Work item: Each line of the listing should be reproduced exactly.

Exercise data:

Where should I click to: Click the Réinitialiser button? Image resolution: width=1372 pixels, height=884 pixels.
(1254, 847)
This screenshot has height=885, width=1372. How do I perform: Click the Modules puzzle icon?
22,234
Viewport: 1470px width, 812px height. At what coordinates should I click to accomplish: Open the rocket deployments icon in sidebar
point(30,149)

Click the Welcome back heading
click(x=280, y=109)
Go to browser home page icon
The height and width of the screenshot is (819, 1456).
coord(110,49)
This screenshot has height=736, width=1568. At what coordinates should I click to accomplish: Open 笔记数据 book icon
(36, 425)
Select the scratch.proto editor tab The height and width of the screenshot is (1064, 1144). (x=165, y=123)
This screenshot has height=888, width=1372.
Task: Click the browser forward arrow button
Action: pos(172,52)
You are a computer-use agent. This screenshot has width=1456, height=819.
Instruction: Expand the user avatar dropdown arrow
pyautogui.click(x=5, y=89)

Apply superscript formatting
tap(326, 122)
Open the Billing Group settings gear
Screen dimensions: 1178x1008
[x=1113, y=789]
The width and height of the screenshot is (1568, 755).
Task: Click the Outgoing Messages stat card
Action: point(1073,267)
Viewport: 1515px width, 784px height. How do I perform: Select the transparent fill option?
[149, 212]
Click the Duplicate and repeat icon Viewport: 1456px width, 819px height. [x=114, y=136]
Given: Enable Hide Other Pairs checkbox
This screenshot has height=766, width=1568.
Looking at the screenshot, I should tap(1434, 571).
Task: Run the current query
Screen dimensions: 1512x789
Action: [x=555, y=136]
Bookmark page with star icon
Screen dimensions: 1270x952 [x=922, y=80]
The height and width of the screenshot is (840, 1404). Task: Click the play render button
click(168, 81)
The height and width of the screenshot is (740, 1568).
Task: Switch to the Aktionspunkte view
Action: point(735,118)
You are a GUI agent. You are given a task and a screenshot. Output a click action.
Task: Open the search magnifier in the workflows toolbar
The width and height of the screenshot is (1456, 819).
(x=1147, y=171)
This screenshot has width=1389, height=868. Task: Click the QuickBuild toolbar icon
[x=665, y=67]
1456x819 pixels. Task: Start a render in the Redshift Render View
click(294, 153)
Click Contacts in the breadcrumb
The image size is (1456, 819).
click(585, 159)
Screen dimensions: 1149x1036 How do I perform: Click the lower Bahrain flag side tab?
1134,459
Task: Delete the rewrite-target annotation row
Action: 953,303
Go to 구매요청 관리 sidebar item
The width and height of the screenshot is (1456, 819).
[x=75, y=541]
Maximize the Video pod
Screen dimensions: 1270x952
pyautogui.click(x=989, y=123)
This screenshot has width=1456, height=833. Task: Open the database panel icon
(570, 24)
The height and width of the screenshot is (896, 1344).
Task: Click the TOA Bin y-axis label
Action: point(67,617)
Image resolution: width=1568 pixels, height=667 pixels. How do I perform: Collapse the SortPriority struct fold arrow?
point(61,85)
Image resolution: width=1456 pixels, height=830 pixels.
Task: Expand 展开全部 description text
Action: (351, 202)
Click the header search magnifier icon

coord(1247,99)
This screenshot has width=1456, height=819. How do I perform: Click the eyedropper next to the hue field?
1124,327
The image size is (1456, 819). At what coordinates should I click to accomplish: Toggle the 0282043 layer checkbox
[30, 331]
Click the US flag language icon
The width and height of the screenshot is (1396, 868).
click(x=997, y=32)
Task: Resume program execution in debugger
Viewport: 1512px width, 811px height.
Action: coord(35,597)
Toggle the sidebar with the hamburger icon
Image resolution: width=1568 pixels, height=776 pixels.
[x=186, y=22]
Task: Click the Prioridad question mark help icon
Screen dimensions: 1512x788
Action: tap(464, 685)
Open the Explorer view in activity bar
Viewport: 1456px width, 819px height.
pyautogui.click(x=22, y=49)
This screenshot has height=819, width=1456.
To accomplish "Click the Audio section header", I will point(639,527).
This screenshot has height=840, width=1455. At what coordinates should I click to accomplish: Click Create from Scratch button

Exercise response:
Where should I click to: Click the Réinitialiser button? Image resolution: width=1372 pixels, height=884 pixels.
(1254, 847)
This screenshot has height=885, width=1372. How do I perform: Click the Modules puzzle icon?
22,234
Viewport: 1470px width, 812px height. At what coordinates should I click to accomplish: Open the rocket deployments icon in sidebar
point(30,149)

Click the Welcome back heading
click(x=280, y=109)
Go to browser home page icon
The height and width of the screenshot is (819, 1456).
coord(110,49)
This screenshot has height=736, width=1568. At what coordinates should I click to accomplish: Open 笔记数据 book icon
(36, 425)
Select the scratch.proto editor tab The height and width of the screenshot is (1064, 1144). (x=165, y=123)
This screenshot has height=888, width=1372.
Task: Click the browser forward arrow button
Action: pos(172,52)
You are a computer-use agent. This screenshot has width=1456, height=819.
Instruction: Expand the user avatar dropdown arrow
pyautogui.click(x=5, y=89)

Apply superscript formatting
tap(326, 122)
Open the Billing Group settings gear
Screen dimensions: 1178x1008
[x=1113, y=789]
The width and height of the screenshot is (1568, 755).
Task: Click the Outgoing Messages stat card
Action: point(1073,267)
Viewport: 1515px width, 784px height. How do I perform: Select the transparent fill option?
[149, 212]
Click the Duplicate and repeat icon Viewport: 1456px width, 819px height. [x=114, y=136]
Given: Enable Hide Other Pairs checkbox
This screenshot has height=766, width=1568.
Looking at the screenshot, I should tap(1434, 571).
Task: Run the current query
Screen dimensions: 1512x789
Action: [x=555, y=136]
Bookmark page with star icon
Screen dimensions: 1270x952 [x=922, y=80]
The height and width of the screenshot is (840, 1404). Task: Click the play render button
click(168, 81)
The height and width of the screenshot is (740, 1568).
Task: Switch to the Aktionspunkte view
Action: point(735,118)
You are a GUI agent. You are given a task and a screenshot. Output a click action.
Task: Open the search magnifier in the workflows toolbar
The width and height of the screenshot is (1456, 819).
(x=1147, y=171)
This screenshot has width=1389, height=868. Task: Click the QuickBuild toolbar icon
[x=665, y=67]
1456x819 pixels. Task: Start a render in the Redshift Render View
click(294, 153)
Click Contacts in the breadcrumb
The image size is (1456, 819).
click(585, 159)
Screen dimensions: 1149x1036 How do I perform: Click the lower Bahrain flag side tab?
1134,459
Task: Delete the rewrite-target annotation row
Action: 953,303
Go to 구매요청 관리 sidebar item
The width and height of the screenshot is (1456, 819).
[x=75, y=541]
Maximize the Video pod
Screen dimensions: 1270x952
pyautogui.click(x=989, y=123)
This screenshot has width=1456, height=833. Task: Open the database panel icon
(570, 24)
The height and width of the screenshot is (896, 1344).
Task: Click the TOA Bin y-axis label
Action: point(67,617)
Image resolution: width=1568 pixels, height=667 pixels. How do I perform: Collapse the SortPriority struct fold arrow?
point(61,85)
Image resolution: width=1456 pixels, height=830 pixels.
Task: Expand 展开全部 description text
Action: (351, 202)
Click the header search magnifier icon

coord(1247,99)
This screenshot has width=1456, height=819. How do I perform: Click the eyedropper next to the hue field?
1124,327
The image size is (1456, 819). At what coordinates should I click to accomplish: Toggle the 0282043 layer checkbox
[30, 331]
Click the US flag language icon
The width and height of the screenshot is (1396, 868).
click(x=997, y=32)
Task: Resume program execution in debugger
Viewport: 1512px width, 811px height.
Action: coord(35,597)
Toggle the sidebar with the hamburger icon
Image resolution: width=1568 pixels, height=776 pixels.
[x=186, y=22]
Task: Click the Prioridad question mark help icon
Screen dimensions: 1512x788
Action: tap(464, 685)
Open the Explorer view in activity bar
Viewport: 1456px width, 819px height.
pyautogui.click(x=22, y=49)
This screenshot has height=819, width=1456.
To accomplish "Click the Audio section header", I will point(639,527).
This screenshot has height=840, width=1455. At what coordinates should I click to accomplish: Click Create from Scratch button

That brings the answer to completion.